• Exercise details: Your answer should be one number: the count of lines below that contain "arrow".

• Records supplied:

++++

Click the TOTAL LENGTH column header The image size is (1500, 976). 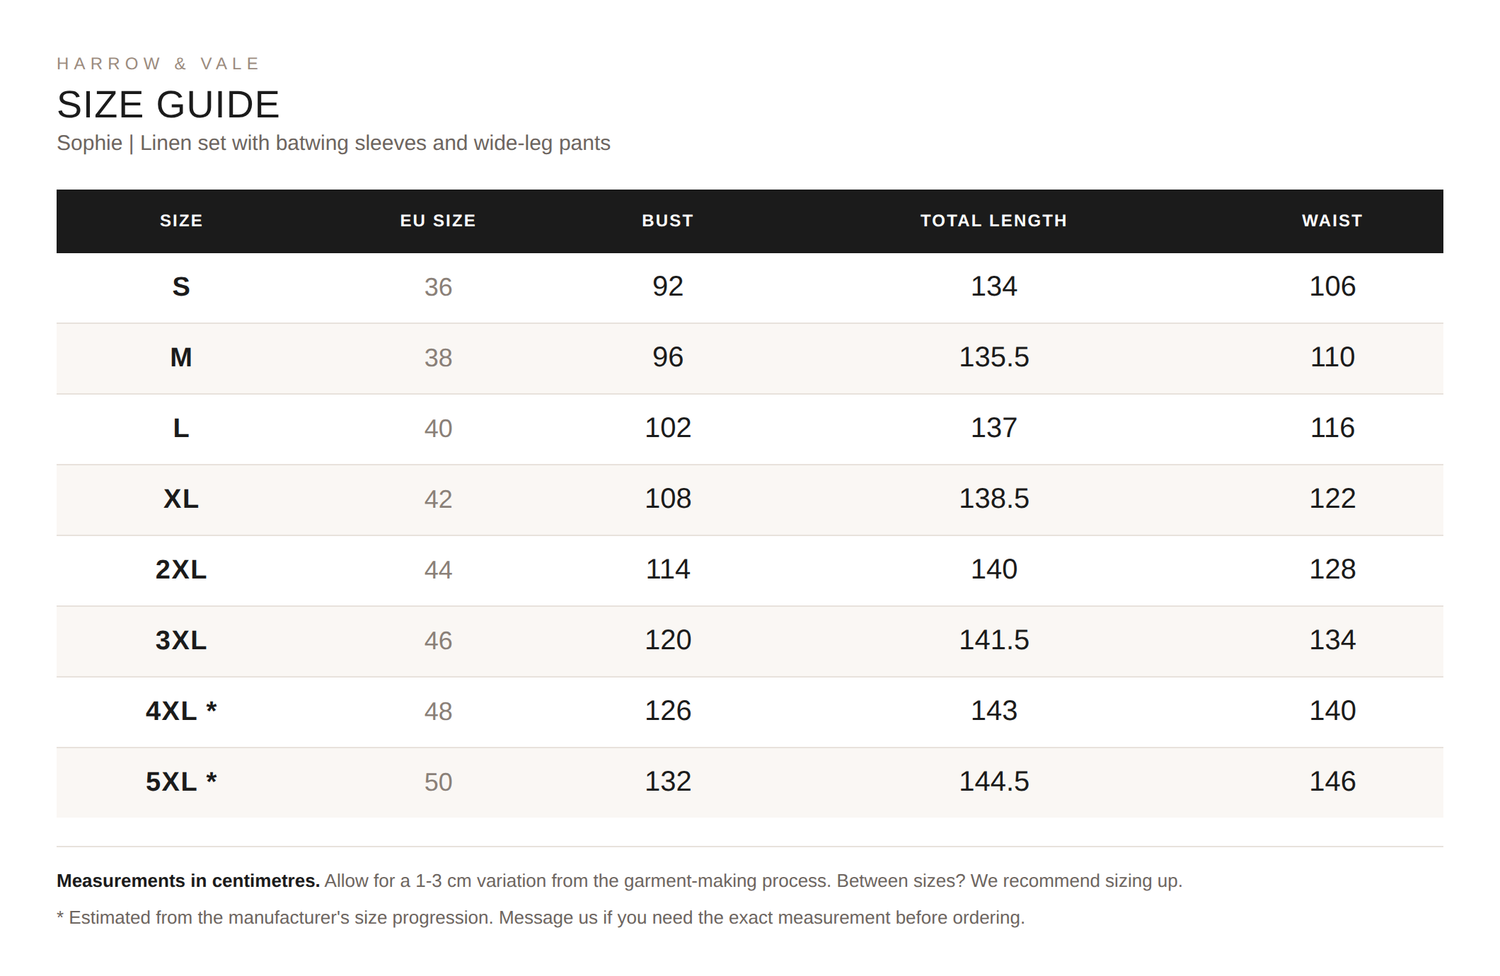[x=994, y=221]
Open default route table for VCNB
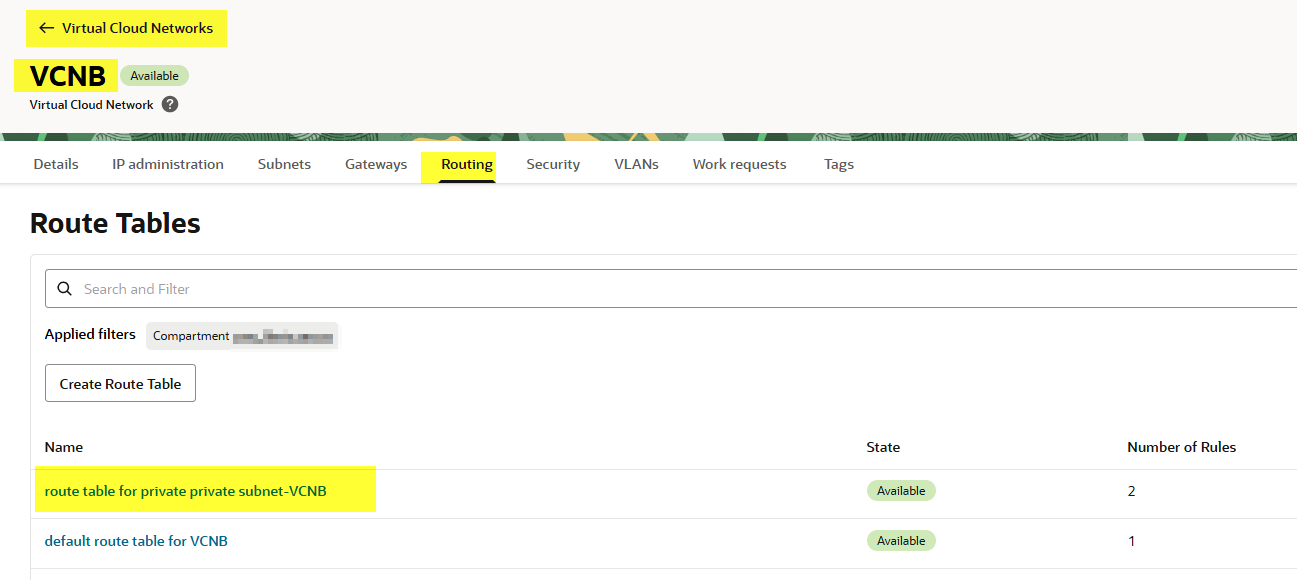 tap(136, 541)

++++

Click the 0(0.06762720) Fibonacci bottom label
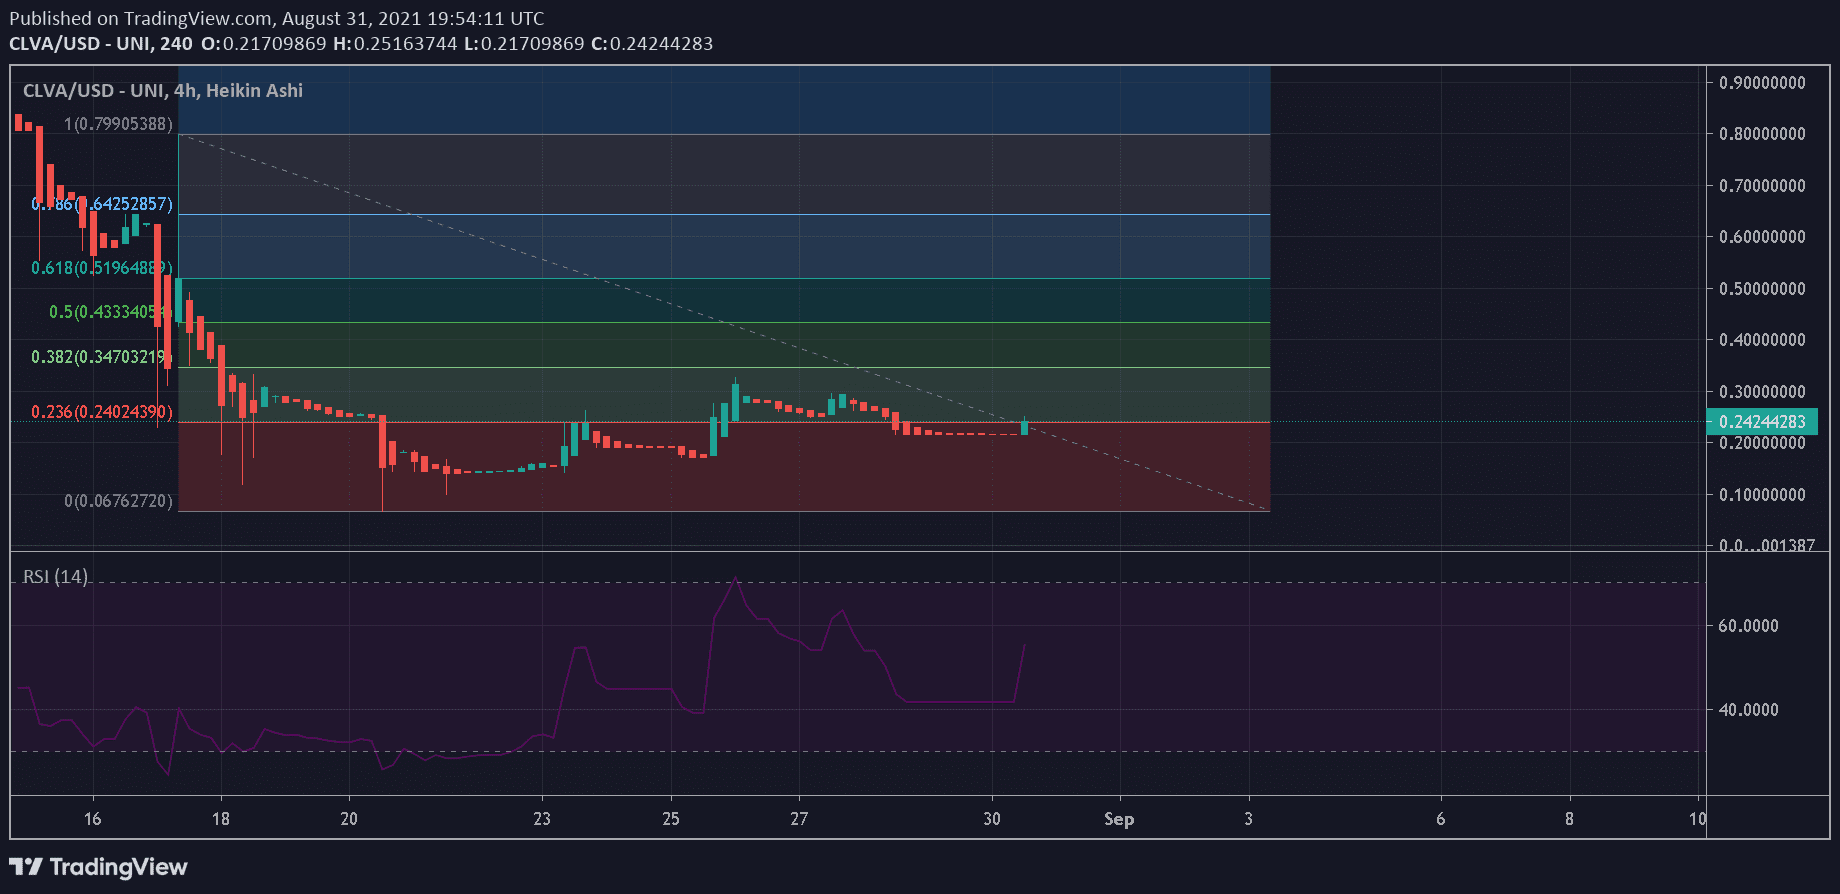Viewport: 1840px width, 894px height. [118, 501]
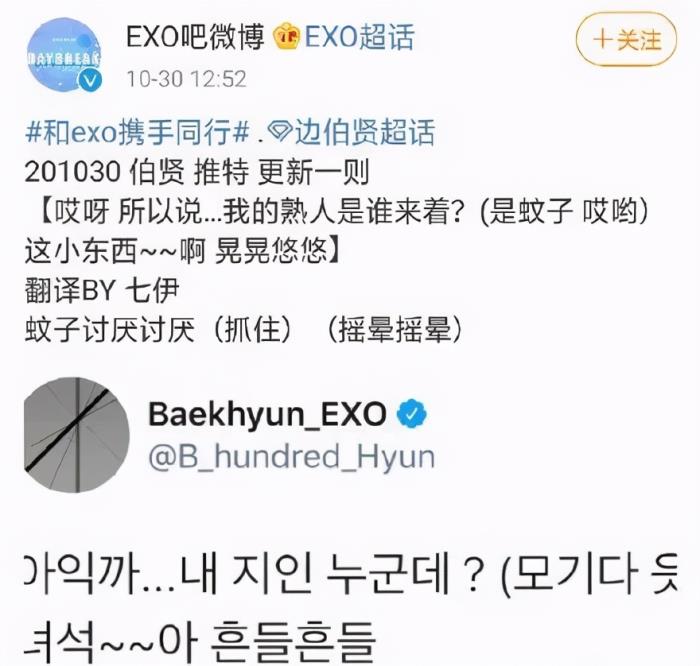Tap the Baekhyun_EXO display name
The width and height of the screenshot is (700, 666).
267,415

++++

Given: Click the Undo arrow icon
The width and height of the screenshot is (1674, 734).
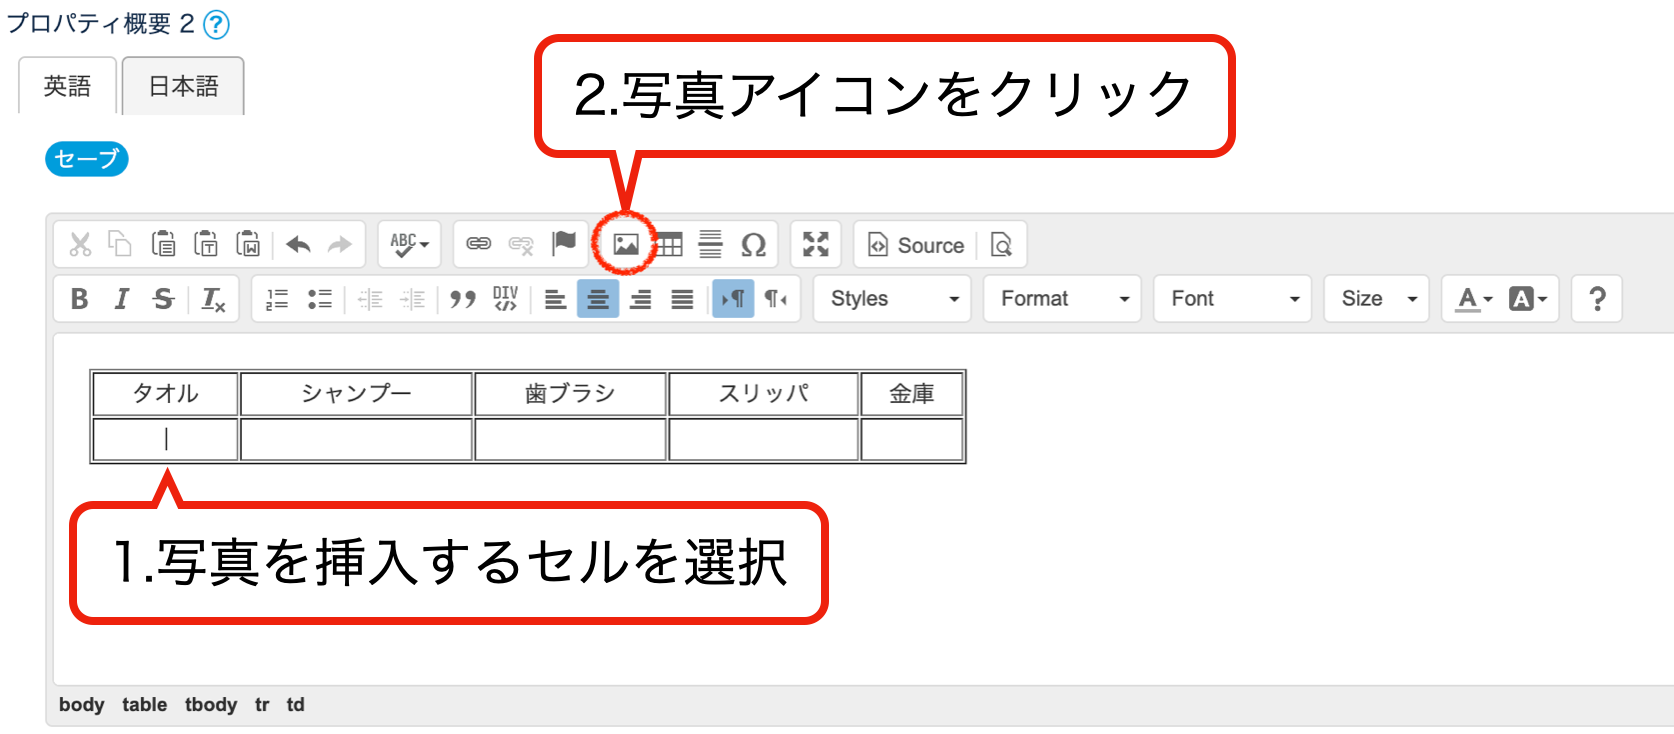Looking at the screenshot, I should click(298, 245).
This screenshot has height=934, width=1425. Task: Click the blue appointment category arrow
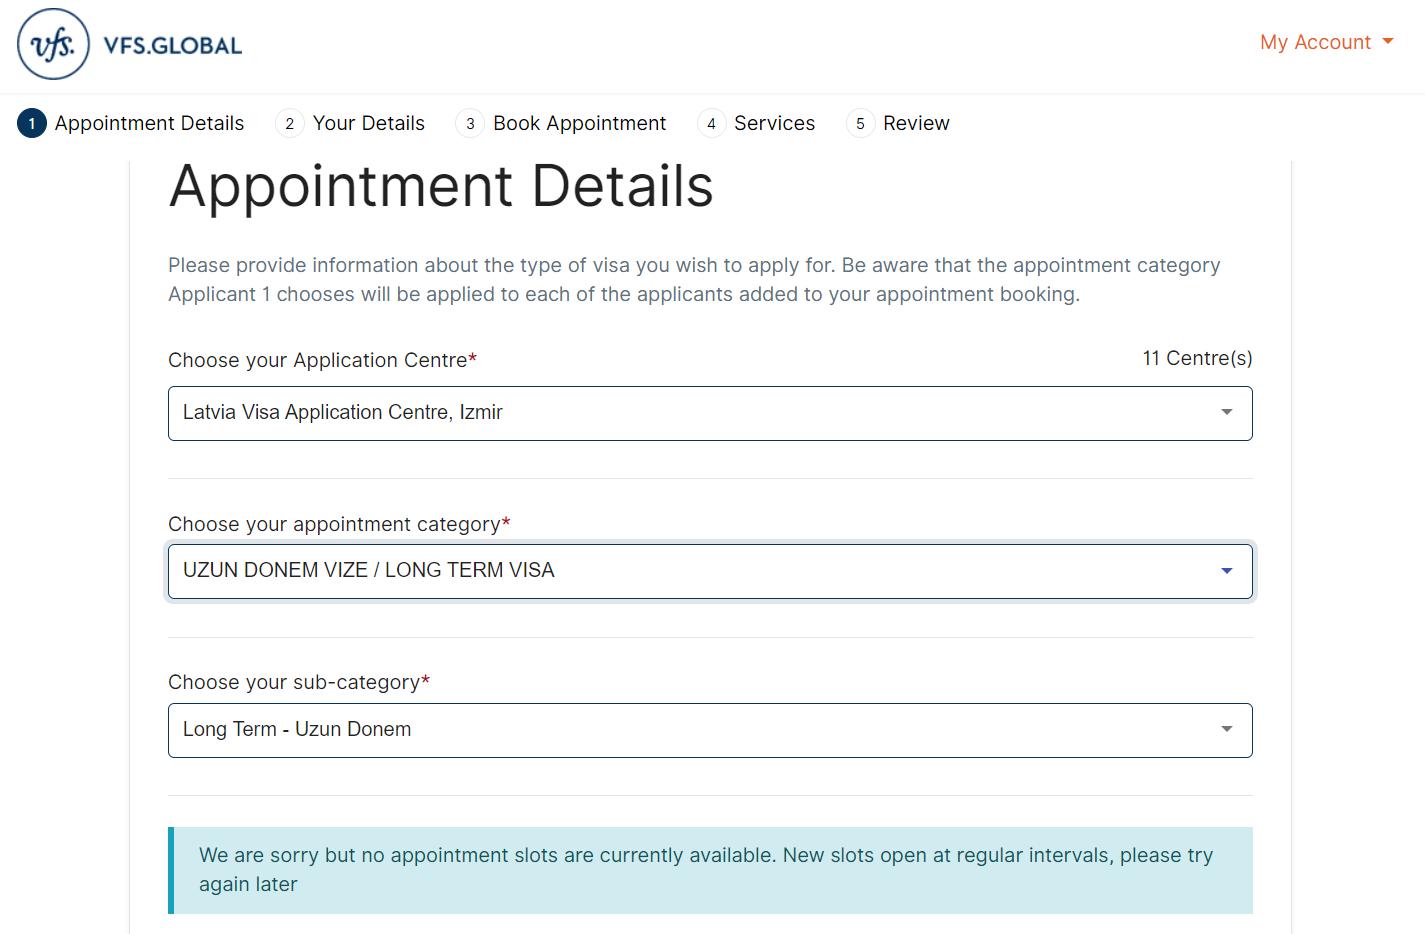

++++

• Written answer: 2